Thanks for the help..... keep up the good work!

Gianni


----------



## GK1918 (Jul 17, 2014)

Nice Gianni,  wise choice.  You may find more wear on the outer nut call it a snount rather than the brass nut & screw.  I myself have to keep
prying the dial then tighten the set screw.  That can be shimmed (on the outside) by taking of the handle, dial and the nut snout I call it and add
washers.  I would use fibre or that milk bottle stuff, or brass  washers.  I bet thats a lot of your problem.  I know its mine - again when I pry
my dial between the ball crank & and dial, I have very little backlash.   And as far as a test bar, just go old school with any piece of round maybe
2 foot long and turn two donuts out of aluminum and press or glue them on each side , oh the bar is center drilled first to put between centers
driven with a dog.  then turn both dounuts and then measure the two with an indicator.  Easy to make, can be used over and over.  So I think
dont get mislead by the realm of it has to be a dead on expensive test bar.  Not so, doesnt matter even if its way out of round,  It will be when
both dounuts  gets turned.  I hope I explained this well.  Suppose the 'donuts' could even be miced.  (if one is smaller than the other)
no brainer= tailstock is out.  Made out of free scrap (just stamp Starrett on it) .lol
sam


----------



## jocat54 (Jul 17, 2014)

Here are a couple of links for a nut.

http://www.ebay.com/itm/like/191224883208?lpid=82

 http://www.****************/proddetail.php?prod=nutsb9


----------



## giannilibrizzi (Jul 17, 2014)

GK1918 said:


> That can be shimmed (on the outside) by taking of the handle, dial and the nut snout I call it and add
> washers.  I would use fibre or that milk bottle stuff, or brass  washers.  I bet thats a lot of your problem.  I know its mine - again when I pry
> my dial between the ball crank & and dial, I have very little backlash.
> sam



Thanks for that, will look into it! If you happen to have a picture of what you mean, I'll surelly appreciate it!

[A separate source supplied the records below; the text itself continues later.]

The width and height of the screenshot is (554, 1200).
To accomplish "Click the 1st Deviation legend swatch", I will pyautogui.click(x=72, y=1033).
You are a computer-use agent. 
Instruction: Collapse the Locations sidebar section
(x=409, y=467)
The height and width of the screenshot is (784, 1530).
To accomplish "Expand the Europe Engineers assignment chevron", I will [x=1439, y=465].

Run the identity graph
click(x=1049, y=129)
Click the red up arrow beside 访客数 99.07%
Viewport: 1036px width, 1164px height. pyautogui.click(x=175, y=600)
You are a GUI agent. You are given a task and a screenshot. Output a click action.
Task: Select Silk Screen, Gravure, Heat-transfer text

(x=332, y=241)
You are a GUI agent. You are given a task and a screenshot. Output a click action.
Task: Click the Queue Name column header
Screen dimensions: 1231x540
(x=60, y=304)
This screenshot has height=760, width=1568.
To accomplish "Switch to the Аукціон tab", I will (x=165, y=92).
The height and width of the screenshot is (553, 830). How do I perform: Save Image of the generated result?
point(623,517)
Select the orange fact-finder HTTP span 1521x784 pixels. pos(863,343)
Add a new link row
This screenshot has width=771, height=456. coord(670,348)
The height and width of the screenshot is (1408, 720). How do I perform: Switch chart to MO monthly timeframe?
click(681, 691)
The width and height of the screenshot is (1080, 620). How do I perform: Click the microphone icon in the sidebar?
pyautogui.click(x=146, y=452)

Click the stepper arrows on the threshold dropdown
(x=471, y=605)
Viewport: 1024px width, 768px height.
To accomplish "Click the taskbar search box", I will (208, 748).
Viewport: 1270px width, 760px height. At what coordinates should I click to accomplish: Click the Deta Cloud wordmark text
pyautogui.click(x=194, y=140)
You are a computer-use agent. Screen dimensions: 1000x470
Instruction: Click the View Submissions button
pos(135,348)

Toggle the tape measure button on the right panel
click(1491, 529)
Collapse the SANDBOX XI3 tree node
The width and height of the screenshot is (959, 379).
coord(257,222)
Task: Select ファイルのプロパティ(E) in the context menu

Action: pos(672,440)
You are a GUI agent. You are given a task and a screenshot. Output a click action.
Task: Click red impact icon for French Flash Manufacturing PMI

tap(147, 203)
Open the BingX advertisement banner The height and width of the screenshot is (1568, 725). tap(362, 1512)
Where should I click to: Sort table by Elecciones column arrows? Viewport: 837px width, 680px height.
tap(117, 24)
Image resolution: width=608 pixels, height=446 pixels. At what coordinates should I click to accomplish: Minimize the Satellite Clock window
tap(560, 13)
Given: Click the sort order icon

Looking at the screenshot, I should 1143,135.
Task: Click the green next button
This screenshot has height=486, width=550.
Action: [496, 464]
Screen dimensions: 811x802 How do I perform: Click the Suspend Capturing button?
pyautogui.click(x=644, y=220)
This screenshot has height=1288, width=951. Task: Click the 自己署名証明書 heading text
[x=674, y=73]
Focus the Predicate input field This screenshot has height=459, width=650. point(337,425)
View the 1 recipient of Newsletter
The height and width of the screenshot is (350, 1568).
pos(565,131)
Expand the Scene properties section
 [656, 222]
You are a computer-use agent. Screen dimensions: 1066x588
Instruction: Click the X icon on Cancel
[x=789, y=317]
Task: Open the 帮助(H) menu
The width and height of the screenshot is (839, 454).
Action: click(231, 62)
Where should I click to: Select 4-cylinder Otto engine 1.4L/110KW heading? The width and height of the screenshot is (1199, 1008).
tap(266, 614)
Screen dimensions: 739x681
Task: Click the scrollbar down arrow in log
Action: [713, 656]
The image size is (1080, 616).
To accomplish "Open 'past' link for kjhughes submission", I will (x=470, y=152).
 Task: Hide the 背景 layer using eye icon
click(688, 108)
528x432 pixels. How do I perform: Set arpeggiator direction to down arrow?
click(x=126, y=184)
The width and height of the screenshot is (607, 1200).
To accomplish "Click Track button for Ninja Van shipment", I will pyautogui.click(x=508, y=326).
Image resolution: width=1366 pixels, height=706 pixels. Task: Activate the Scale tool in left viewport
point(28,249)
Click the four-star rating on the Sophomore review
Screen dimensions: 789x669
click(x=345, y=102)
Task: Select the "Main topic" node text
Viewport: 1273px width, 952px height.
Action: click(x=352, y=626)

As for the test bar, I'll see what can be done.... The only problem is that I'll shortly (tomorrow) have a lathe home, that I will take apart and clean before reassembly. So I will not be able to turn a test bar before the entire setup is done, and that includes tailstock alignment!

That´s why I was asking for the generosity of a member who had a setup already, who could make one for me....of course I would pay for it!

Gianni


----------



## Halligan142 (Jul 17, 2014)

Quick and easy test bar.  Also use a razor blade pinched between a dead center in the tailstock and a dead center in the headstock to get your initial alignment.

https://www.youtube.com/watch?v=6Tkbt6VJpIM

Here's one of the two collar test bars.  

https://www.youtube.com/watch?v=lyz9qFYmpUI

and here's the actual alignment adjustment.

https://www.youtube.com/watch?v=MmMmM8B40bs


----------